Everywhere you turn on a farm, electricity is providing the power to run the milking machines, irrigate fields, or feed and water chickens. Electricity is easily acquired through a utility company, but some people risk physical damage or loss of life to steal power.
Electricity theft is a problem encountered everywhere, from agricultural operations to tenant housing to city buildings. The Justice Department calculates that up to 1% of total energy production is stolen. That translated into an estimated $50 to $80 million cost for Georgians in 1997 to cover this loss.

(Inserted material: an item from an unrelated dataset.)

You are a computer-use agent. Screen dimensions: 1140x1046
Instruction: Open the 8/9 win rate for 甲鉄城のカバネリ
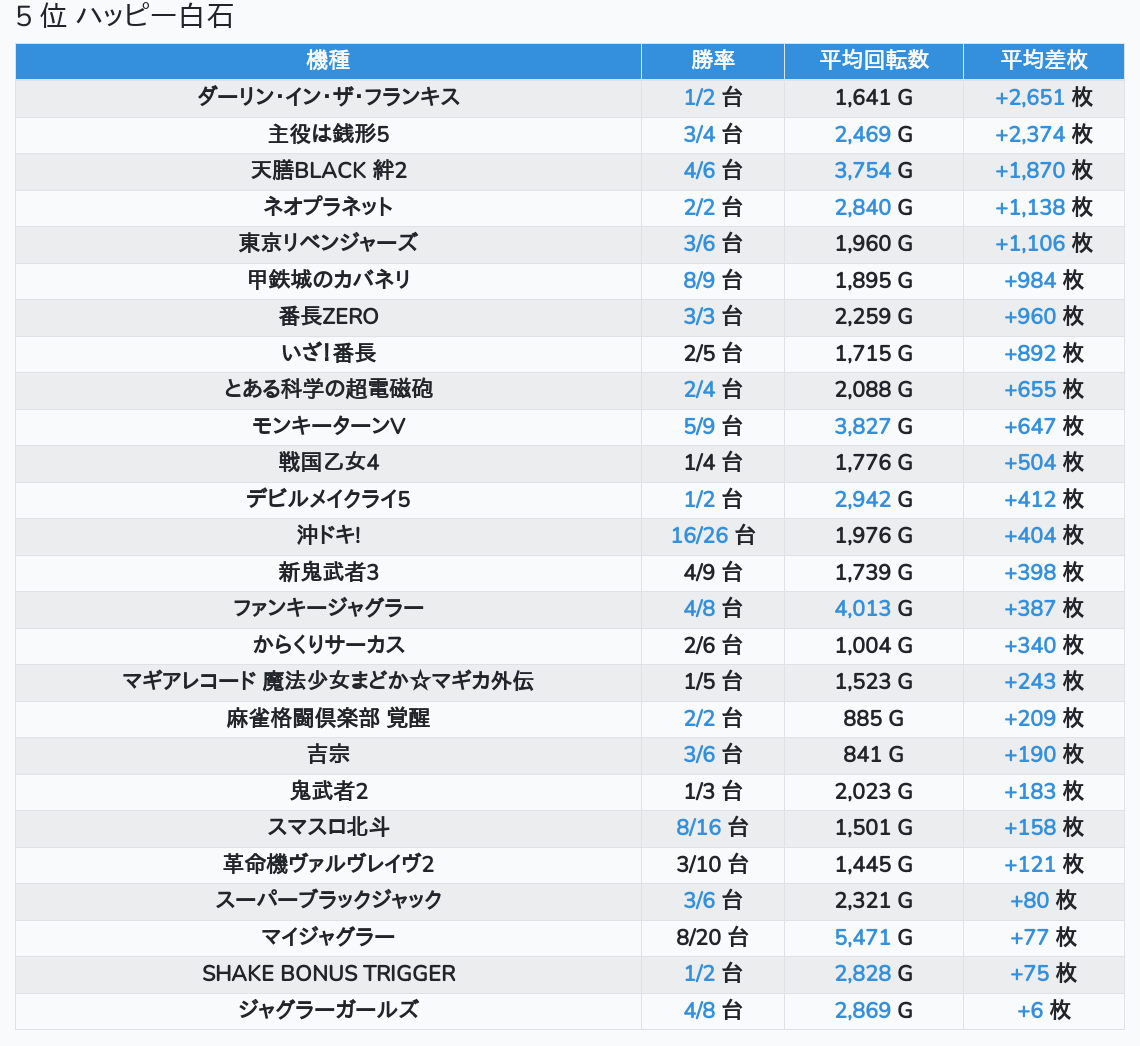(699, 280)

With various tricks of the trade, individuals steal electricity by tampering with the meter to change the accuracy of the reading or they bypass the meter partially or completely. With these adjustments, they get free power or pay for only part of what they use. The small percentage of people who steal power includes all socioeconomic classes in all geographic regions. These thieves present a great danger to themselves as well as others. An improperly wired meter can have an explosive effect.
Damages can range from a burnt meter to the burnt limb of a utility worker. Utility companies provide safe power and wire in accordance with national electric codes. Any modification affects the safety of the electricity you receive. An unsuspecting utility repairman or a firefighter runs into the danger of pulling a supposedly "dead" meter, only to find out that it isn't.
Beyond the physical dangers, honest consumers may pay between $25 and $40 a year to cover the cost of power theft. The cost to every large power user, such as an agri-business, is substantially greater. Insurance companies also have to pay for this crime, which again transfers into higher premiums for the honest consumers.
If you think that someone is diverting power or there is a hazardous situation, you should call your utility company immediately.